** Your objective **
According to the forum thread about push-ups, how many consecutive full push-ups can cat001 do?

** Article **
I would of killed to see his face, lol. :laugh:

Do you not look strong? You have more of a crossfit build?


----------



## Mur (Jan 20, 2011)

A gazillion baziilion, my pushups are brahama consciousness you fake consciousnesss enlightenment we have the true keys to concusness!! for real!!!


----------



## Blue Dino (Aug 17, 2013)

Usually twice a day. Once before I go out, and once after I bathe. This is usually when I have to put these back on.


----------



## MamaDoe (Dec 15, 2015)

I dont care for upper body strength, I care for big glutes and strong legs.


----------



## Amethyst Forest (Jul 29, 2012)

Kevin001 said:


> I would of killed to see his face, lol. :laugh:
> 
> Do you not look strong? You have more of a crossfit build?


I have a slender-to-average build with some muscle definition, but I think that the uniform does make it hard to tell. Also, some customers (especially older men, from what I've observed, anyway) just seem to have a hard time believing that any woman can be that strong. I witnessed a female coworker who _is_ really buff for a woman in a similar situation, sheepish expression and apology from him and all, lol.


----------



## Kevin001 (Jan 2, 2015)

Amethyst Forest said:


> I have a slender-to-average build with some muscle definition, but I think that the uniform does make it hard to tell. Also, some customers (especially older men, from what I've observed, anyway) just seem to have a hard time believing that any woman can be that strong. I witnessed a female coworker who _is_ really buff for a woman in a similar situation, sheepish expression and apology from him and all, lol.


I got you. Proving people wrong is always nice, lol.


----------



## Freiheit (Dec 8, 2008)

I can do about 6 now because I've been working out again now that I have the time. I'm trying to get up to at least 15-20, which is what I used to be able to do when I was a teenager.


----------



## aquariusrising (May 19, 2014)

2 if I'm lucky


----------



## catcharay (Sep 15, 2011)

15 now but probably more, it's just that I'm lazy


----------



## cat001 (Nov 1, 2010)

I can do 30 consecutive full push-ups but don't really practice them, I do go to fight club and studio strength at the gym though (when I can get the time off work - maybe once or twice a month currently) which involves bag punching/ lifting weights.


----------

[Part of a data file]
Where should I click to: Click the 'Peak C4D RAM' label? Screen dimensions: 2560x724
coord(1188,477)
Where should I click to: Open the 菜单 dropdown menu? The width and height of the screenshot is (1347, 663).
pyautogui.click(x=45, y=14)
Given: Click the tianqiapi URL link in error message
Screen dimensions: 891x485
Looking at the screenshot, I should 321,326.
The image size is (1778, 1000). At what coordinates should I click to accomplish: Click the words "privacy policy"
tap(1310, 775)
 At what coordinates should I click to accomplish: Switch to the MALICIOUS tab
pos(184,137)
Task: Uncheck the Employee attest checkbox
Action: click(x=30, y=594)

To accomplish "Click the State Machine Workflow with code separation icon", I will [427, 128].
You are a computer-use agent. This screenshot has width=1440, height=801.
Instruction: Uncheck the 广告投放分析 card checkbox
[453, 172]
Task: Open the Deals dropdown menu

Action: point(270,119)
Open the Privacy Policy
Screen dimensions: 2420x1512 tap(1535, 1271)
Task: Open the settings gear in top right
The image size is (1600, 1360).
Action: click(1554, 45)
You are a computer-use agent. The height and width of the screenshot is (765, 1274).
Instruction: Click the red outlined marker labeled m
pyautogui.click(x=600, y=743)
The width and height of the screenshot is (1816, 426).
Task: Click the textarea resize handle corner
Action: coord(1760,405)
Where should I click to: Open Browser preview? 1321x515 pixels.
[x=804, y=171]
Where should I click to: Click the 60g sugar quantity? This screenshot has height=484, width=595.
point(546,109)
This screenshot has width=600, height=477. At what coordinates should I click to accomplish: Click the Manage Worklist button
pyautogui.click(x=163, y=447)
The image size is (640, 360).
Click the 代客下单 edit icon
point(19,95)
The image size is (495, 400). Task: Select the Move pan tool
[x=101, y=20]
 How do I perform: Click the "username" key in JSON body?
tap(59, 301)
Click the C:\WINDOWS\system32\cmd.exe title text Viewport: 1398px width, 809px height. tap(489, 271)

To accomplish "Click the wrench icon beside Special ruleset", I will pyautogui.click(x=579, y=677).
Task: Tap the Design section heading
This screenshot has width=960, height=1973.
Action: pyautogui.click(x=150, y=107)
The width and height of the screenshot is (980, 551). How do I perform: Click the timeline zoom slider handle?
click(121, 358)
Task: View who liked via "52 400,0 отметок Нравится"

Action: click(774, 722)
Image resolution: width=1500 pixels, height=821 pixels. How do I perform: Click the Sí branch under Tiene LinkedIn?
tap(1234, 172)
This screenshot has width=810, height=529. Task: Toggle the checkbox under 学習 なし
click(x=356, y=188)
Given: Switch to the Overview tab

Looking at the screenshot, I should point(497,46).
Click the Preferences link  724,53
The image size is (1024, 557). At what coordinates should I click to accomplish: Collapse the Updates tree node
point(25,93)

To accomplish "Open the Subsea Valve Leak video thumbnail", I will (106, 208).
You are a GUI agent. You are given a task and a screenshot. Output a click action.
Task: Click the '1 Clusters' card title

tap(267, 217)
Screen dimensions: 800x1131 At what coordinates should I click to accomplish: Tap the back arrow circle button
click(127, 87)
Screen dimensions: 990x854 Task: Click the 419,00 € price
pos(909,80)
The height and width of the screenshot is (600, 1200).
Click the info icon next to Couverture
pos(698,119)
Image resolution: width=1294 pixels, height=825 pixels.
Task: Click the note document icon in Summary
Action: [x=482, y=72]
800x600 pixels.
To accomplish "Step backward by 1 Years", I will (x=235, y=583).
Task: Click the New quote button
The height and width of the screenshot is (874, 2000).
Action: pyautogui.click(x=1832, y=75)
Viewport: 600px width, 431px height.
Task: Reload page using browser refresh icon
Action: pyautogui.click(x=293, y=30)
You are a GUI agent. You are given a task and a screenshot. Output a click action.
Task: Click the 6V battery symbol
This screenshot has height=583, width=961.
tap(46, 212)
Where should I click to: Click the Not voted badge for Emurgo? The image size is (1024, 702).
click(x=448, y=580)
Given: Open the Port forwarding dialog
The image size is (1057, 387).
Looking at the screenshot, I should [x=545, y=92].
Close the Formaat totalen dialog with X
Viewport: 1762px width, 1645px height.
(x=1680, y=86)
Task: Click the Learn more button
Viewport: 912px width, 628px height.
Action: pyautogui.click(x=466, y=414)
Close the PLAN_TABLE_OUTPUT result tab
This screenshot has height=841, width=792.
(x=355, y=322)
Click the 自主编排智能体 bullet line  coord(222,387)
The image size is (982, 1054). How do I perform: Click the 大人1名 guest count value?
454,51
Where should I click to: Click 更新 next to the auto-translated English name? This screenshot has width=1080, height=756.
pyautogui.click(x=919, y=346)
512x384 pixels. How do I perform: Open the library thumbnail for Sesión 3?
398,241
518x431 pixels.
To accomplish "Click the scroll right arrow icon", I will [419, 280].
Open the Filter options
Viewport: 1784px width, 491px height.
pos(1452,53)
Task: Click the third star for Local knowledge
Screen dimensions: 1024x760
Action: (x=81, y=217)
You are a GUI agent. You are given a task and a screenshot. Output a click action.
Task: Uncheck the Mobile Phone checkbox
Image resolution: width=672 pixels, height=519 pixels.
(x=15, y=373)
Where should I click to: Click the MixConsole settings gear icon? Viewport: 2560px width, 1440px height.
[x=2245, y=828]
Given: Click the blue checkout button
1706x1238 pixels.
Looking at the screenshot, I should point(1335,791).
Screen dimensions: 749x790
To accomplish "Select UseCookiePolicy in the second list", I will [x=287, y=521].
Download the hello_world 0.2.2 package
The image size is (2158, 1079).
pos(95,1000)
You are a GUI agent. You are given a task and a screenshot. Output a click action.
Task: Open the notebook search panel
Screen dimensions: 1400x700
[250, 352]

** Response **
30